Although most patients with relapsed/refractory B-cell acute lymphoblastic leukemia (B-ALL) receiving CD19-targeted chimeric antigen receptor (CAR) T cell therapy achieve remission, loss of CAR T cell functionality and subsequent relapse remains an unmet therapeutic need. We applied an integrative approach to study the immunometabolism of pre- and post-infusion CD19-CAR T cells of patients with relapsed/refractory B-ALL. Pre-infusion CAR T cells of long-term responders (LTR) had increased oxidative phosphorylation, fatty acid oxidation, and pentose phosphate pathway activities, higher mitochondrial mass, tighter cristae, and lower mTOR expression compared to products of short-term responders.

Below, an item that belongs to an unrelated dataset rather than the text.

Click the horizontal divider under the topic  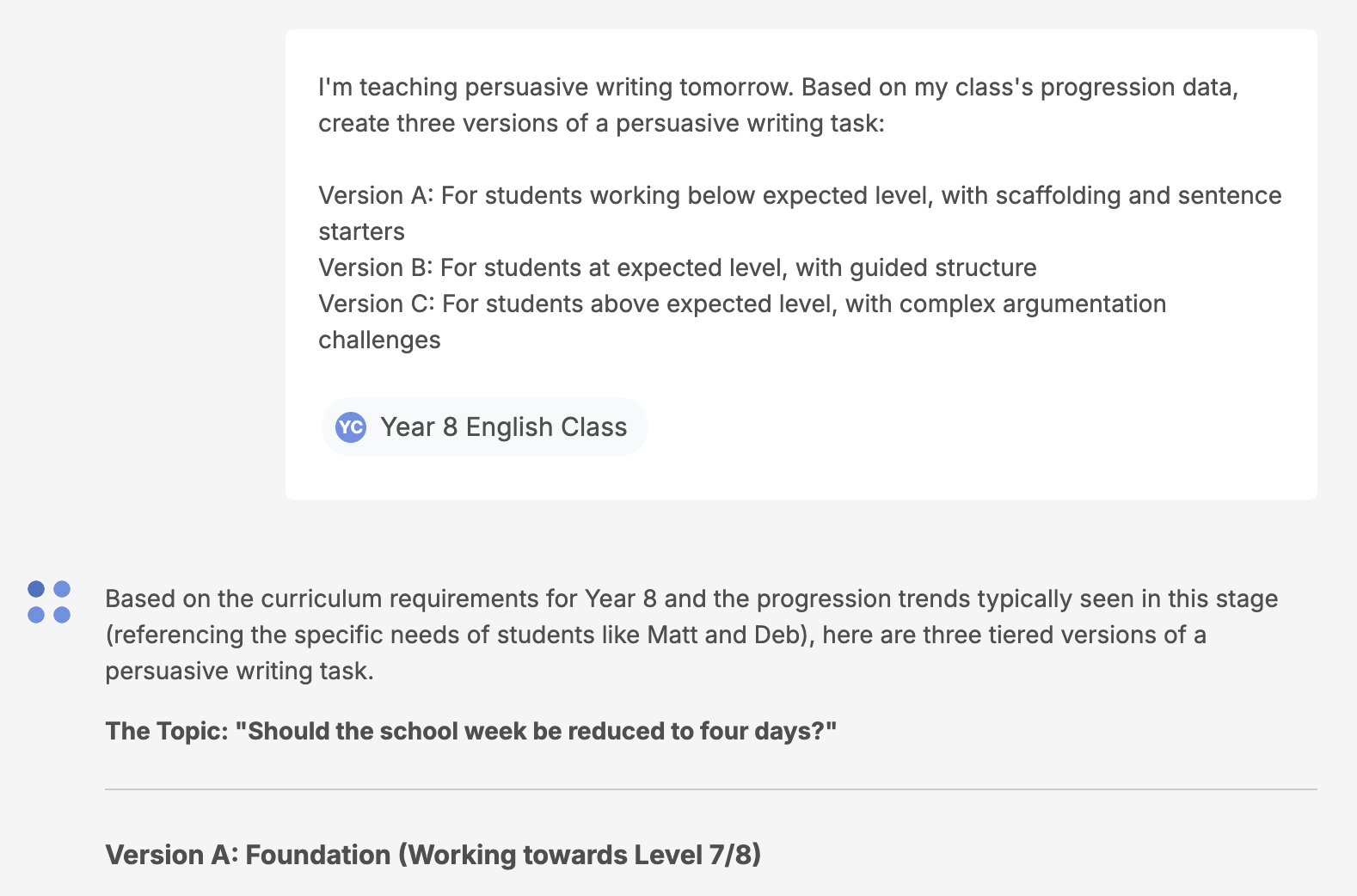coord(710,789)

Post-infusion CAR T cells in bone marrow (BM) of LTR had high immunometabolic plasticity and mTOR-pS6 expression supported by the BM microenvironment. Transient inhibition of mTOR during manufacture induced metabolic reprogramming and enhanced anti-tumor activity of CAR T cells. Our findings provide insight into immunometabolic determinants of long-term response and suggest a therapeutic strategy to improve long-term remission. Overall design: Generation of CAR T cells with rapamycin. Enriched Tn/mem cells from leukapheresis products were stimulated with GMP Human T-expander CD3/CD28 Dynabeads™ (Dynal Biotech Cat#11141D) at a ratio of 1:3 (T cell:bead) overnight. Activated T cells were subsequently transduced with CD19R(EQ):CD28:?/EGFRt clinical construct at MOI=1 in RPMI 1640 containing 10% FBS and 5µg/ml protamine sulfate (Fresenius Kabi, 22905), 50U/mL rhIL-2 (Novartis Pharmaceuticals, NDC0078-0495-61), and 0.5 ng/mL rhIL-15 (CellGenix, 1013-050). Beginning 4 days after bead stimulation, CAR T cells were treated with rapamycin (50 nmol/L) (LC Laboratories, R-5000) or vehicle (DMSO) and refreshed with media containing rapamycin or vehicle every other day. Six days after stimulation, CD3/CD28 Dynabeads™ beads were removed using a DynaMag™-5 Magnet (Invitrogen, 12303D), and cells were maintained at a concentration of 1x106 cells/mL in RPMI 1640/10% FBS, 25U/mL rhIL-2, and 0.25 ng/mL rhIL-15 throughout T cell expansion.